If, for whatever reason, deployment fails, you will need to manually navigate to the AWS CloudFormation dashboard and delete the stack which is in state ROLLBACK_COMPLETED before you can deploy another stack with the same name.
Note: If at any point you have to re-deploy the resources, you must also redploy the API Gateway API via the AWS dashboard, or any changes won't take effect.
We need to attach some permissions to the default Identity Pool IAM role that was created when we set up Amplify.
- In the AWS dashboard, navigate to IAM > Roles
- Select the role that has
amplifyandauthRolein the title. - Click Add permissions > Attach policies
- Attach the "AmazonAPIGatewayInvokeFullAccess" policy. Note: This may be unsafe if you plan on adding more infrastructure to your app and more endpoints. I recommend you add a specific policy that only allows access to the desired API routes.
Once the resources are deployed, you need to change the code in one of the Lambdas.

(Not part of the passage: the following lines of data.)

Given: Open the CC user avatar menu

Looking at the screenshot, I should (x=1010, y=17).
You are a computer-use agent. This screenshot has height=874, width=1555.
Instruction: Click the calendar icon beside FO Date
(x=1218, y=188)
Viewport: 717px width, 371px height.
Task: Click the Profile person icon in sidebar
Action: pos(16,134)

In lambdas/jobScheduler/lambda_function.py:
eventbridge.put_targets(
Rule=rule_name,
Targets=[
{
'Id': '1',
'Arn': 'arn:aws:lambda:ap-southeast-1:537124958292:function:speedbands-DataCollectionLambda-9brbU9wtHbSD',
'Input': json.dumps({
'body': {
'jobId': job_id
}
})
}
]
)Replace the string following 'Arn': with the ARN of your DataCollection lambda.
Then, in backend/lambdas/dataCollection/src/lambda_function.py and backend/lambdas/jobChecker/lambda_function.py:
S3_BUCKET = "results-537124958292-ap-southeast-1"Replace the string with the name of your S3 results bucket. This can be found through the AWS dashboard.
You'll then need to re-run sam build and sam deploy to update the Lambda code. You should only see "JobSchedulerLambda", "DataCollectionLambda" and their corresponding methods in the changeset.
- Navigate to the AWS Dashboard
- Navigate to API Gateway
- Click "APIs"
- Find the one you created
- Click "Stages"
- Click the one named "default", it should be the only one.
- Copy the "Invoke URL" that displays for that stage.
You'll need to connect AWS Amplify to your the API to allow authenticated requests. In speedbands/components/AuthProvider.tsx:
Change:
API: {
REST: {
"SpeedbandsAPI": {
endpoint: "YOUR ENDPOINT HERE",
region: "ap-southeast-1"
}
}
}so that the endpoint: contains the Invoke URL you obtained above.